**Requirements**
Starting at the beginning of the records and ending at the line that contains "[x=117, y=65]", recast each line as a string in a JSON list, omitting blank lines and leaving the pictures out.

** START Supplied material **

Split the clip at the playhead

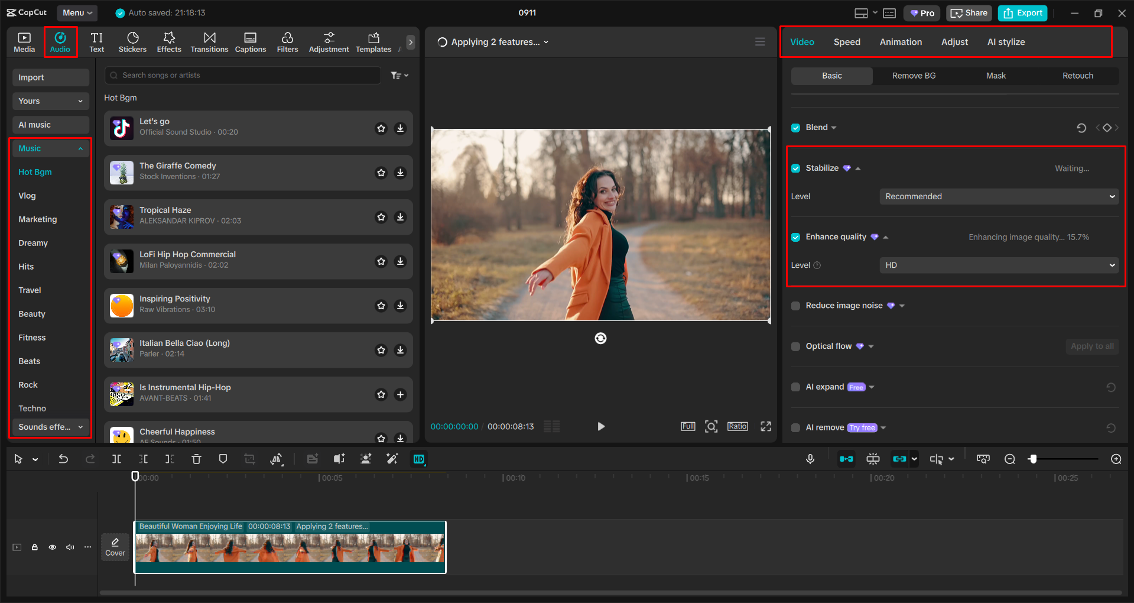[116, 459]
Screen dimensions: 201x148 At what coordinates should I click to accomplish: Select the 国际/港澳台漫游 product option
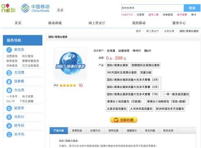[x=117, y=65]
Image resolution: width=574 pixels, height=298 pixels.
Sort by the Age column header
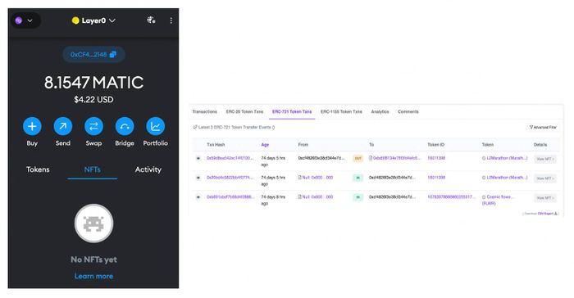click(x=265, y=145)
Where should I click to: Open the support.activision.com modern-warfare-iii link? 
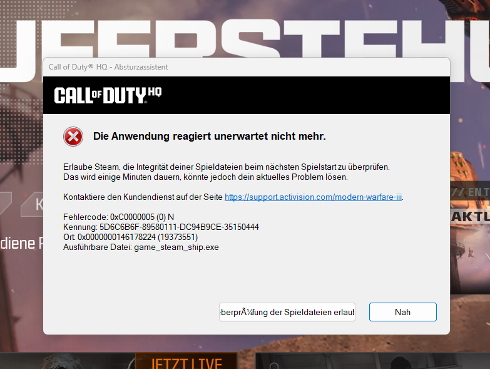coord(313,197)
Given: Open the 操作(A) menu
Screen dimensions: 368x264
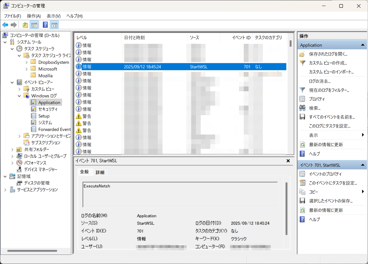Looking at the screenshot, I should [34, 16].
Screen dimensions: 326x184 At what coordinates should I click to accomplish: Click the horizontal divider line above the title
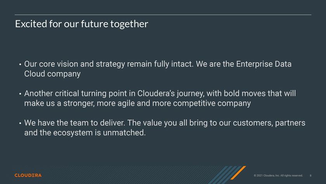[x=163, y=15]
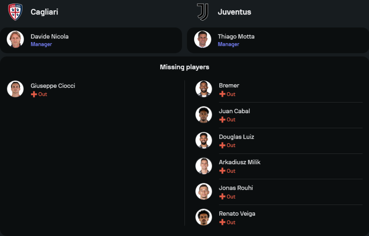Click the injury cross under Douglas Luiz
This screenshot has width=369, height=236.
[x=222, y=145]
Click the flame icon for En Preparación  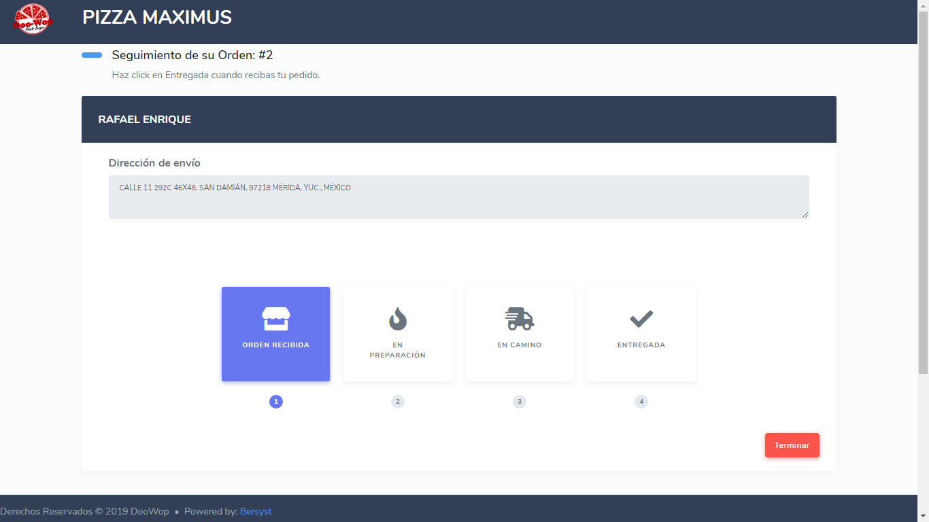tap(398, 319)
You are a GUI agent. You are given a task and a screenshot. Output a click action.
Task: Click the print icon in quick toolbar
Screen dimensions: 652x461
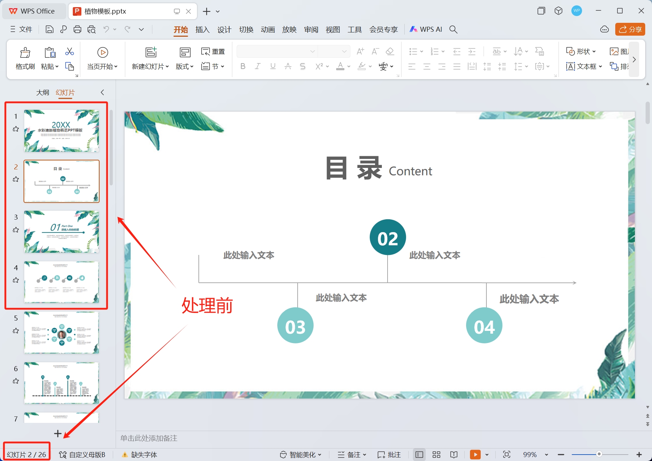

** END Supplied material **

**In response**
[
  "Split the clip at the playhead",
  "[116, 459]",
  "Screen dimensions: 201x148 At what coordinates should I click to accomplish: Select the 国际/港澳台漫游 product option",
  "[x=117, y=65]"
]